Faith and Fear are both Unknowns

I recently heard a coach say, “Faith and fear are both unknowns, we always have a choice.” While I absolutely agree with the statement, it stirred up a lot of questions. It made me wonder if one replaces the other, and if that’s healing?
As an incest survivor, the greatest fear in my life was the terror I experienced every time dad came into my room with his penis in hand. In retrospect, it wasn’t just the incest, it was the fact that he could sacrifice our love for his addiction/compulsion.
The association between terror and love has continued to interfere with my life as I’ve grown into adulthood. While layers of healing has occurred around my incest story, all of which elevated me out of the pain and suffering. This association with love, as I prepare to be married this July, has revealed itself in full force.
I sometimes question if the love we share is real. Then I flip back in time, wondering if the incest happened at all? As if denying everything is some unconscious ditch effort to make the freeze of terror go away.
Denial is a powerful choice too.
Then, I realized that, I have placed a great deal of attention on the gift I received from my experience surrounding incest. This being my BodyLogos healing method, born out of the energetic/physical alignment I experienced when in a disassociated state. An altered state that magically saved me from much of dad’s actions.
This shifted my attention from fear to faith. Meaning, I could focus on recreating the peaceful alignment, in mind and body, that I found in that disassociated altered state, to make a preferred reality.
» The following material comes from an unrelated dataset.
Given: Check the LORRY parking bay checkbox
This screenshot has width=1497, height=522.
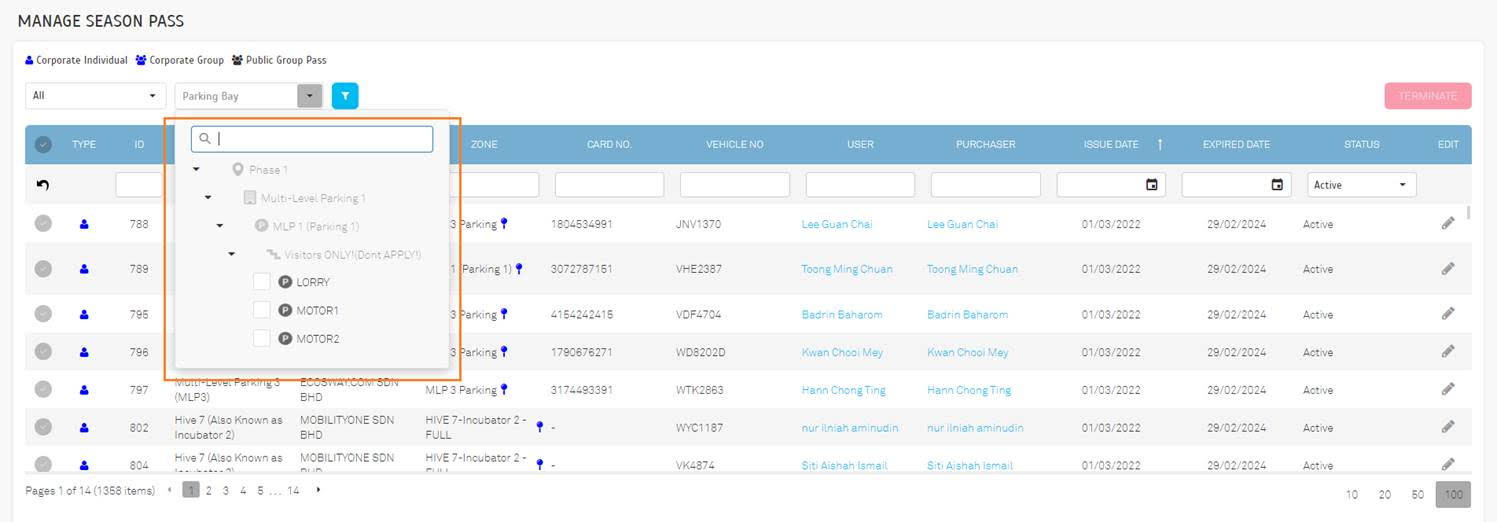Looking at the screenshot, I should (261, 282).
It seemed much more productive than dwelling on the terror found in realizing I was in a heartless, perhaps loveless, family of origin.
But, bypassing the fear, to the happier faith of BodyLogos’ healing effects, didn’t serve to brake my bouts of denial that the incest never happened. It continued to haunt my sense of knowing—my sense of sanity.
What I’ve come to, is while the similarity between faith and fear is that they’re both unknowns; they’re also opposites, in that faith has structure and fear is chaotic.
Is it necessary to sit with our fears, sit in the chaos, knowing we have a faith in something that will bring us back to center when it’s time? Is standing in the face of our fears, feeling its wrath, necessary to know without a doubt what did, in fact, happen to us?
I’m beginning to believe that we need to be patient in life. Not be so quick to get to the happy ending, or denial becomes our scapegoat.
Well, there’s no denying the love my upcoming marriage is built on. I am filled with delight, and his tenderness is unwavering. I have spent years scrutinizing love, to learn what it isn’t. Now I intend to master enjoying everything it is.